A DVD will always install whatever OS is on it. When you you boot to Internet Recovery Mode, it first looks to the hidden partition on the drive and will install that same version of OS. If that partition is missing (which we already know it is), it drops back to Lion.
And that can depend on the model. We have a Mac Mini that shipped with Snow Leopard that has a firmware update available for it that would add the ability to do an Internet Recovery Mode startup. However, it then also makes it impossible to install Snow Leopard from its own original disks! So that firmware update is NEVER gonna' happen on this Mac since the entire reason for purchasing it was to run PowerPC scanner software that is highly unlikely to ever be updated to an Intel native version.
It would appear then that your Mac has had a firmware update applied to it that allows Internet Startup Mode. Or, since any Mid 2010 models sold in early 2011 were so close to the switch at Apple from Snow Leopard to Lion, it may have been built with the firmware for Lion capability, but shipped with Snow Leopard disks anyway. But that's strictly a guess. Our mid 2010 Mac Pro was purchased early 2011 to get one of the last ones that shipped with Snow Leopard, but it has no Internet Recovery Mode ability.

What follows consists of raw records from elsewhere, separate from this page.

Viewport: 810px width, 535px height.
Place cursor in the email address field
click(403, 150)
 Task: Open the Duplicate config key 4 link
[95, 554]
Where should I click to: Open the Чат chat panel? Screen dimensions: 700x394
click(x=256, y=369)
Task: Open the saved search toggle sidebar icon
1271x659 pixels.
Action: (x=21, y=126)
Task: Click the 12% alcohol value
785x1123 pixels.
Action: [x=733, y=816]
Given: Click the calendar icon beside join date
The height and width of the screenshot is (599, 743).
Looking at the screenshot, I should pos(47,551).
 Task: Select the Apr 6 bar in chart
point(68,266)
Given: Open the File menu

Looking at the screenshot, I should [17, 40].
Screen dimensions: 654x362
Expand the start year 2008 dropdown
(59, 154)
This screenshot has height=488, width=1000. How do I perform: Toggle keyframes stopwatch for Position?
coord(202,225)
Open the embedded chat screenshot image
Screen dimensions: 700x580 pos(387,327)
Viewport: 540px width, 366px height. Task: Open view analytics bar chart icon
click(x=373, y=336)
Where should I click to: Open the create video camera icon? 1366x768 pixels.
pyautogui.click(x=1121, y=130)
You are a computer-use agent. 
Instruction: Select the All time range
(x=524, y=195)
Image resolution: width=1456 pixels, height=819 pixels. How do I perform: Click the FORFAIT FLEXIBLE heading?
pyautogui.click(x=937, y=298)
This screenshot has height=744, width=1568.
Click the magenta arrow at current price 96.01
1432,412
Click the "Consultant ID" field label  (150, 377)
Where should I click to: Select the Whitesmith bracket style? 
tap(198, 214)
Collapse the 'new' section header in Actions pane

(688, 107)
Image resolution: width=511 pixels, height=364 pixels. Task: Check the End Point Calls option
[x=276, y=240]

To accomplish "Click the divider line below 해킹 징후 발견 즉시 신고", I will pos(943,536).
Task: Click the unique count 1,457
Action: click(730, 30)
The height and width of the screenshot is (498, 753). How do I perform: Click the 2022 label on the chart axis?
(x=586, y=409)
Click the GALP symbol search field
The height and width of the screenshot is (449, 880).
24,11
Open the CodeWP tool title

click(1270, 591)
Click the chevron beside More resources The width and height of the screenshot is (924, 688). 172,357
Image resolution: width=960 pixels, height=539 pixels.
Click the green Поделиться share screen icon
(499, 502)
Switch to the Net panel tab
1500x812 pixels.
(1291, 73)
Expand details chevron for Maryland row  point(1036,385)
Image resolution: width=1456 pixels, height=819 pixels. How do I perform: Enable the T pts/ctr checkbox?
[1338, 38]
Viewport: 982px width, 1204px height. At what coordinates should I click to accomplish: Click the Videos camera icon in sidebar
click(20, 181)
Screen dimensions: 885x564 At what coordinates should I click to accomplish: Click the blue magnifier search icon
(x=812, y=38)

So I can't quite be sure what's going on with your Mac. That it stopped at about the same point can suggest various problems. One being the DVD has something wrong with it. Two, the optical drive has a problem - but stopping at the same point would be pretty unusual for a hardware issue there. Three, the hard drive may have a faulty block/sector it can't get past. To possibly fix that, you would to a single pass erase on the entire drive with Disk Utility. Any bad blocks will be mapped out. This will take a while.
Any of these may be the issue, or maybe even none of them. They're just some of the more common reasons for any computer.